§ **What is needed**: Reproduce the material below with every occurrence of "legend entry" replaced by "legend item" and everything else left unchanged.

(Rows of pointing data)
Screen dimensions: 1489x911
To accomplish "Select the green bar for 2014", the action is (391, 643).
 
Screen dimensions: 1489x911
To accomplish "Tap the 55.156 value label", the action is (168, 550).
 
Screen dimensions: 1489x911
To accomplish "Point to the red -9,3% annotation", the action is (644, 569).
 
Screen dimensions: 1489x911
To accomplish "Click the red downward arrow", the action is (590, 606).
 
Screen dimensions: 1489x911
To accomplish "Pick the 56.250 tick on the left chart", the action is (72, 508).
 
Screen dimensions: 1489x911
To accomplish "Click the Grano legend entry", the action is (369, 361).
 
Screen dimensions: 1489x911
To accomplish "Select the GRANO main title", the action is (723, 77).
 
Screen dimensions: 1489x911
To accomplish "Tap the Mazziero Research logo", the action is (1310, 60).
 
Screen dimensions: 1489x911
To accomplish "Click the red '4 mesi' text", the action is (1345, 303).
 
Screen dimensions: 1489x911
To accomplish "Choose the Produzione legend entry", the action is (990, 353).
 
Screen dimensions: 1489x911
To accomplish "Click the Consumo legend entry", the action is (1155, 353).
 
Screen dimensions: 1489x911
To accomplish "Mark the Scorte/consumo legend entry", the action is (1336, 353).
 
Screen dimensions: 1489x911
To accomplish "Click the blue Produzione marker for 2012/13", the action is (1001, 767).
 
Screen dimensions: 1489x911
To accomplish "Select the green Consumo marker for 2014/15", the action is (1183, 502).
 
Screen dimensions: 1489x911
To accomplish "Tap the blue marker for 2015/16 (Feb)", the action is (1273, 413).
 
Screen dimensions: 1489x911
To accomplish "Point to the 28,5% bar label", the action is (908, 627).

§ **Result of this exercise**:
Screen dimensions: 1489x911
To accomplish "Select the green bar for 2014", the action is (391, 643).
 
Screen dimensions: 1489x911
To accomplish "Tap the 55.156 value label", the action is (168, 550).
 
Screen dimensions: 1489x911
To accomplish "Point to the red -9,3% annotation", the action is (644, 569).
 
Screen dimensions: 1489x911
To accomplish "Click the red downward arrow", the action is (590, 606).
 
Screen dimensions: 1489x911
To accomplish "Pick the 56.250 tick on the left chart", the action is (72, 508).
 
Screen dimensions: 1489x911
To accomplish "Click the Grano legend item", the action is (369, 361).
 
Screen dimensions: 1489x911
To accomplish "Select the GRANO main title", the action is (723, 77).
 
Screen dimensions: 1489x911
To accomplish "Tap the Mazziero Research logo", the action is (1310, 60).
 
Screen dimensions: 1489x911
To accomplish "Click the red '4 mesi' text", the action is (1345, 303).
 
Screen dimensions: 1489x911
To accomplish "Choose the Produzione legend item", the action is (990, 353).
 
Screen dimensions: 1489x911
To accomplish "Click the Consumo legend item", the action is (1155, 353).
 
Screen dimensions: 1489x911
To accomplish "Mark the Scorte/consumo legend item", the action is (1336, 353).
 
Screen dimensions: 1489x911
To accomplish "Click the blue Produzione marker for 2012/13", the action is (1001, 767).
 
Screen dimensions: 1489x911
To accomplish "Select the green Consumo marker for 2014/15", the action is (1183, 502).
 
Screen dimensions: 1489x911
To accomplish "Tap the blue marker for 2015/16 (Feb)", the action is (1273, 413).
 
Screen dimensions: 1489x911
To accomplish "Point to the 28,5% bar label", the action is (908, 627).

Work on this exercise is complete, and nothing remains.